- **What you should do**
Please swap every "pixels" in the material below for "px" and give all the lines back with nothing else altered.

Word and element location records:
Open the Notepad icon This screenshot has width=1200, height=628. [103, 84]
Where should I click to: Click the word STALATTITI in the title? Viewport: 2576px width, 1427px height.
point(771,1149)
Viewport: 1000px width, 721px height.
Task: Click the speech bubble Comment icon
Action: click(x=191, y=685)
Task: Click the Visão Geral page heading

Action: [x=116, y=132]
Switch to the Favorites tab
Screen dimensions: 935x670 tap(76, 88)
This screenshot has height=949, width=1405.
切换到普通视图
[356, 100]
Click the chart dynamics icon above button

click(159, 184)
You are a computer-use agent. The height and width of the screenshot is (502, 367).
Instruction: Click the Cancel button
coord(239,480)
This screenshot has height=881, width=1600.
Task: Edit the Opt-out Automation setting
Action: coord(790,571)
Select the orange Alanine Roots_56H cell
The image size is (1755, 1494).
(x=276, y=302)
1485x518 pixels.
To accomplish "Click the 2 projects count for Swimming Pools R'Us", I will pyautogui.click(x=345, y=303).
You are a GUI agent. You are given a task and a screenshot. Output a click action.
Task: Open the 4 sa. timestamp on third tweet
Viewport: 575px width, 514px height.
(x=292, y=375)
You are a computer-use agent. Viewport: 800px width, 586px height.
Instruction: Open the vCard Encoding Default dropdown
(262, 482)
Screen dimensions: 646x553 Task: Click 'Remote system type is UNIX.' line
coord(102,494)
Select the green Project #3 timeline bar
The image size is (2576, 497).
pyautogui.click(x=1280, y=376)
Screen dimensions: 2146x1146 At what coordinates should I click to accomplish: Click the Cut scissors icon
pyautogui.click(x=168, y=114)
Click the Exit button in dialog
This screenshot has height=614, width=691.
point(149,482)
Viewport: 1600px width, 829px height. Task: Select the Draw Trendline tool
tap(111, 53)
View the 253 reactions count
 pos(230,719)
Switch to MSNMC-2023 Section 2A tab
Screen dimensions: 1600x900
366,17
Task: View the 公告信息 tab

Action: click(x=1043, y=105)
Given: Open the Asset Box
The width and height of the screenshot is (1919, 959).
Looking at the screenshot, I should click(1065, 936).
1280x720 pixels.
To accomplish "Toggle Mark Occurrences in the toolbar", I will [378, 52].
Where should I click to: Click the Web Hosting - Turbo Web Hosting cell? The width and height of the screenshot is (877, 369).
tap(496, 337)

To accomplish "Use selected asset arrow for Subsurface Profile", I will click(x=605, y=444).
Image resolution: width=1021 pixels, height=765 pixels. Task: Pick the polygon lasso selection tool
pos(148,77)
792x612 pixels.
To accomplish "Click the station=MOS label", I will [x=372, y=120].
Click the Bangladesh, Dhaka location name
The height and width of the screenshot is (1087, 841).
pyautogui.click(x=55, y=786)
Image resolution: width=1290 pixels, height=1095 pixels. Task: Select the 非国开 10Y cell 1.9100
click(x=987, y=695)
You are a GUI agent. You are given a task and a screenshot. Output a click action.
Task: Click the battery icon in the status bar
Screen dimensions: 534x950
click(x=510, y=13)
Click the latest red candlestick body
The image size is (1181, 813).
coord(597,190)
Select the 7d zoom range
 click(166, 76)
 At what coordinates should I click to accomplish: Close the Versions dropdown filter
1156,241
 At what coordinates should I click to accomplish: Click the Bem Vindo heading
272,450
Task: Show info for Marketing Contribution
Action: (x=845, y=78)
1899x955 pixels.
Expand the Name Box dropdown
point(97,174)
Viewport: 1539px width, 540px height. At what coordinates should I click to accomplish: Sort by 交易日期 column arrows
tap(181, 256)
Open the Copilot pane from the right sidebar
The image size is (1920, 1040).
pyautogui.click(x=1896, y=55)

- **Result**
Open the Notepad icon This screenshot has width=1200, height=628. [103, 84]
Where should I click to: Click the word STALATTITI in the title? Viewport: 2576px width, 1427px height.
point(771,1149)
Viewport: 1000px width, 721px height.
Task: Click the speech bubble Comment icon
Action: click(x=191, y=685)
Task: Click the Visão Geral page heading

Action: [x=116, y=132]
Switch to the Favorites tab
Screen dimensions: 935x670 tap(76, 88)
This screenshot has height=949, width=1405.
切换到普通视图
[356, 100]
Click the chart dynamics icon above button

click(159, 184)
You are a computer-use agent. The height and width of the screenshot is (502, 367).
Instruction: Click the Cancel button
coord(239,480)
This screenshot has height=881, width=1600.
Task: Edit the Opt-out Automation setting
Action: coord(790,571)
Select the orange Alanine Roots_56H cell
The image size is (1755, 1494).
(x=276, y=302)
1485x518 px.
To accomplish "Click the 2 projects count for Swimming Pools R'Us", I will pyautogui.click(x=345, y=303).
You are a GUI agent. You are given a task and a screenshot. Output a click action.
Task: Open the 4 sa. timestamp on third tweet
Viewport: 575px width, 514px height.
(x=292, y=375)
You are a computer-use agent. Viewport: 800px width, 586px height.
Instruction: Open the vCard Encoding Default dropdown
(262, 482)
Screen dimensions: 646x553 Task: Click 'Remote system type is UNIX.' line
coord(102,494)
Select the green Project #3 timeline bar
The image size is (2576, 497).
pyautogui.click(x=1280, y=376)
Screen dimensions: 2146x1146 At what coordinates should I click to accomplish: Click the Cut scissors icon
pyautogui.click(x=168, y=114)
Click the Exit button in dialog
This screenshot has height=614, width=691.
point(149,482)
Viewport: 1600px width, 829px height. Task: Select the Draw Trendline tool
tap(111, 53)
View the 253 reactions count
 pos(230,719)
Switch to MSNMC-2023 Section 2A tab
Screen dimensions: 1600x900
366,17
Task: View the 公告信息 tab

Action: click(x=1043, y=105)
Given: Open the Asset Box
The width and height of the screenshot is (1919, 959).
Looking at the screenshot, I should click(1065, 936).
1280x720 px.
To accomplish "Toggle Mark Occurrences in the toolbar", I will [378, 52].
Where should I click to: Click the Web Hosting - Turbo Web Hosting cell? The width and height of the screenshot is (877, 369).
tap(496, 337)

To accomplish "Use selected asset arrow for Subsurface Profile", I will click(x=605, y=444).
Image resolution: width=1021 px, height=765 px. Task: Pick the polygon lasso selection tool
pos(148,77)
792x612 px.
To accomplish "Click the station=MOS label", I will [x=372, y=120].
Click the Bangladesh, Dhaka location name
The height and width of the screenshot is (1087, 841).
pyautogui.click(x=55, y=786)
Image resolution: width=1290 px, height=1095 px. Task: Select the 非国开 10Y cell 1.9100
click(x=987, y=695)
You are a GUI agent. You are given a task and a screenshot. Output a click action.
Task: Click the battery icon in the status bar
Screen dimensions: 534x950
click(x=510, y=13)
Click the latest red candlestick body
The image size is (1181, 813).
coord(597,190)
Select the 7d zoom range
 click(166, 76)
 At what coordinates should I click to accomplish: Close the Versions dropdown filter
1156,241
 At what coordinates should I click to accomplish: Click the Bem Vindo heading
272,450
Task: Show info for Marketing Contribution
Action: (x=845, y=78)
1899x955 px.
Expand the Name Box dropdown
point(97,174)
Viewport: 1539px width, 540px height. At what coordinates should I click to accomplish: Sort by 交易日期 column arrows
tap(181, 256)
Open the Copilot pane from the right sidebar
The image size is (1920, 1040).
pyautogui.click(x=1896, y=55)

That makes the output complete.